* [GOAL]: Pick out every line of the listing below that contains the string "height", and copy each one. Case counts.

* [Word and element location listing]:

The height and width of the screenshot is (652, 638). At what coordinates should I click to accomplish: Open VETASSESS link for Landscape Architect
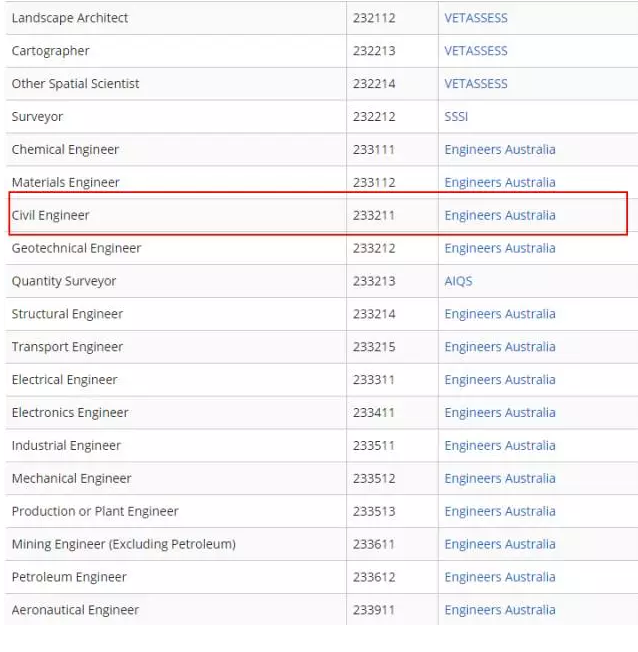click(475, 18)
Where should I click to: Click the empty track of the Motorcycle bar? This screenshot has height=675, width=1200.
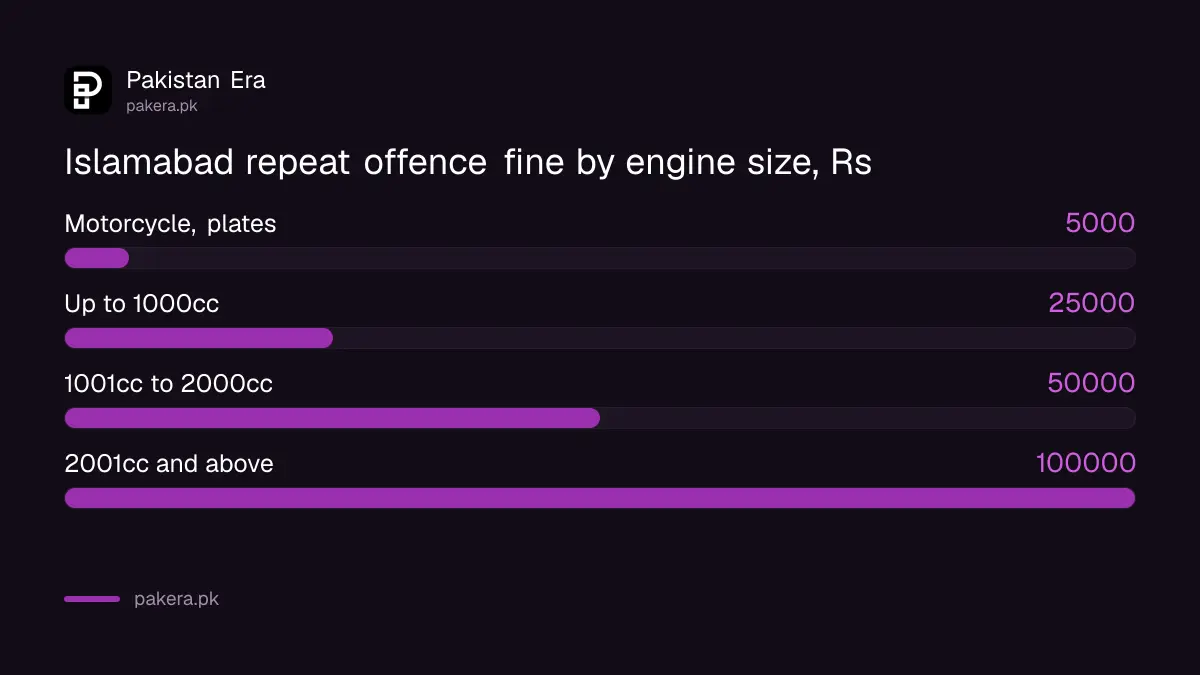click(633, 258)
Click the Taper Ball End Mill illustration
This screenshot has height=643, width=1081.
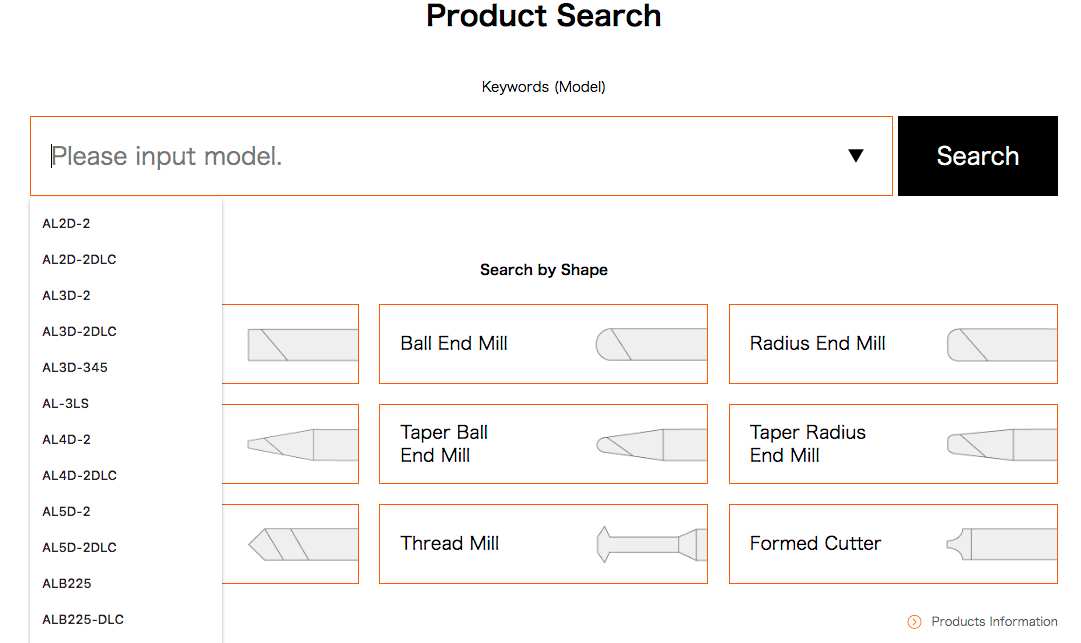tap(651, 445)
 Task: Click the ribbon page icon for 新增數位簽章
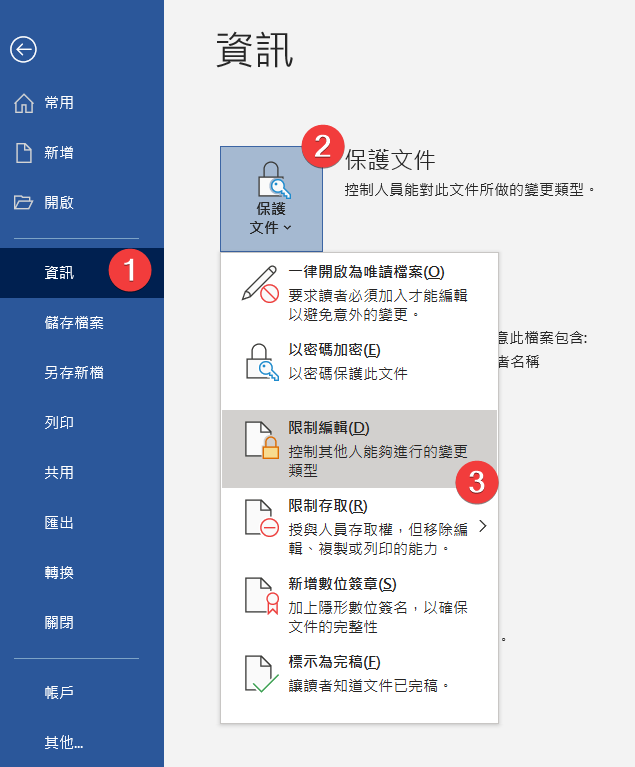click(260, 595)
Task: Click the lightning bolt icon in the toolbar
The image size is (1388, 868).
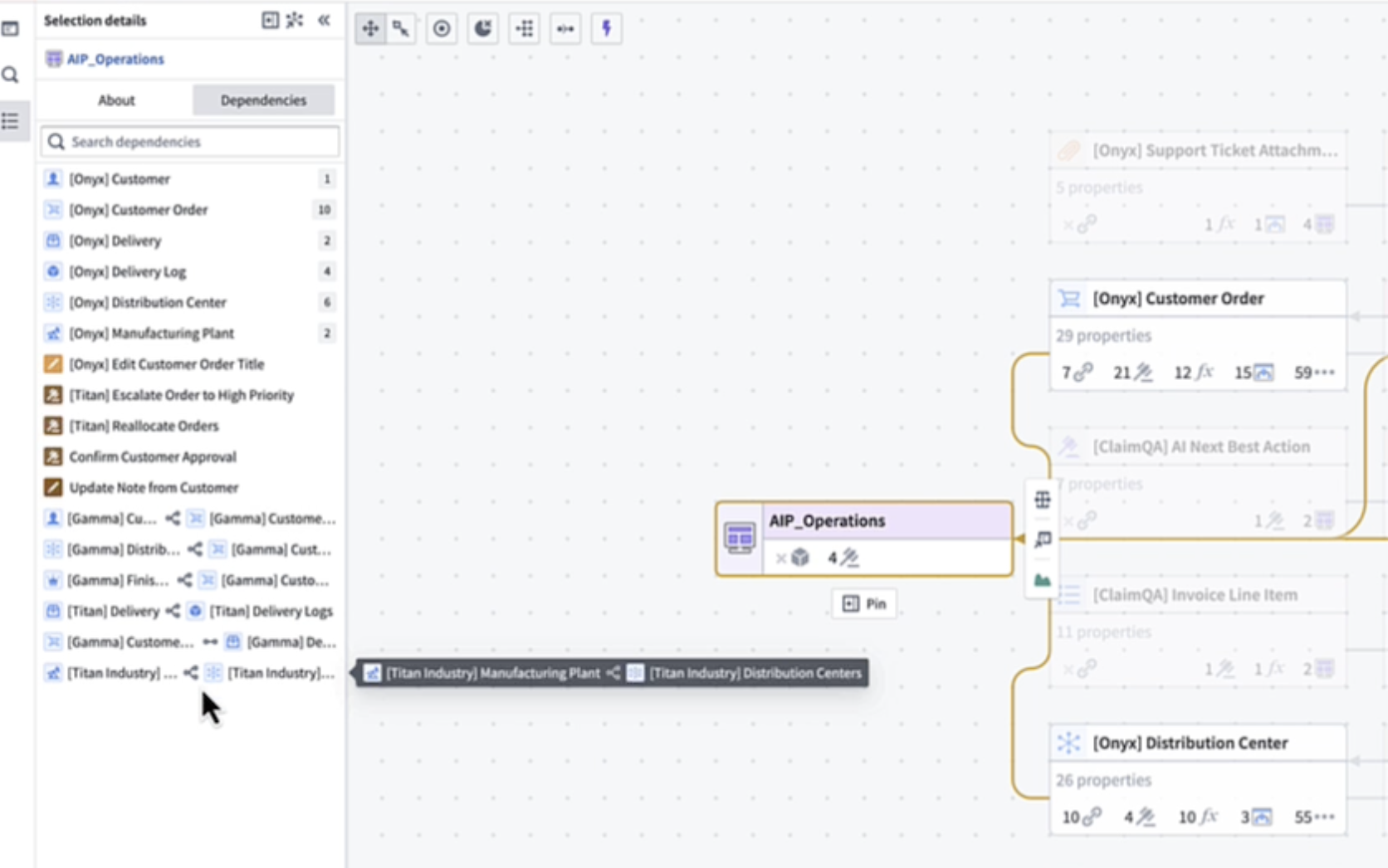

* * *

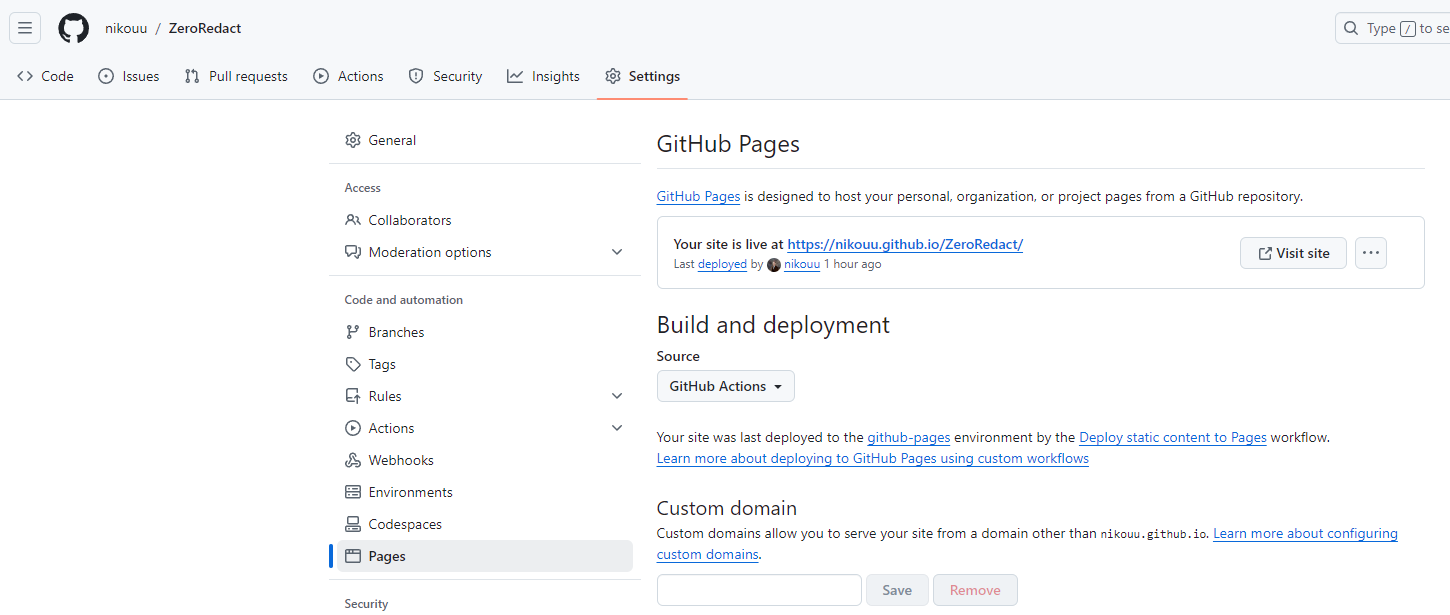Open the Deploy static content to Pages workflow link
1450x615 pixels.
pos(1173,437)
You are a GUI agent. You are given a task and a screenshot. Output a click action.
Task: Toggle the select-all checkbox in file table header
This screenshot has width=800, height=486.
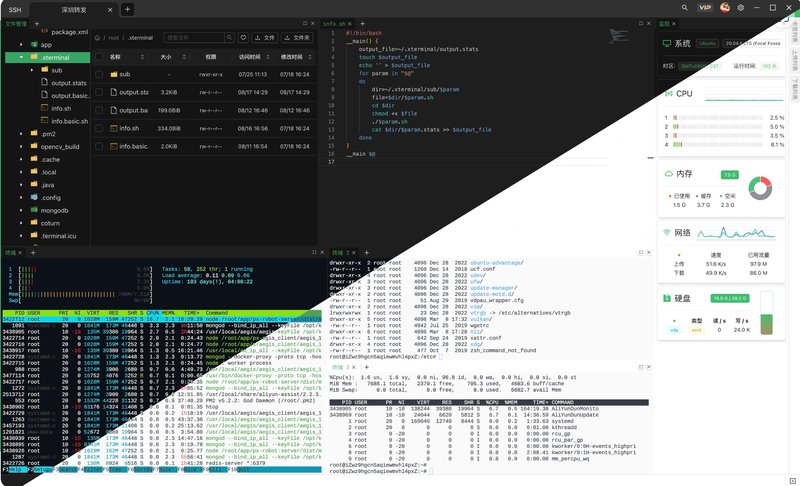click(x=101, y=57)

* [WORKED SOLUTION]:
The height and width of the screenshot is (652, 638). At what coordinates should I click to accomplish: Open VETASSESS link for Landscape Architect
Where should I click to: Click the empty track of the Motorcycle bar? This screenshot has height=675, width=1200.
This screenshot has height=643, width=1081.
This screenshot has width=800, height=486.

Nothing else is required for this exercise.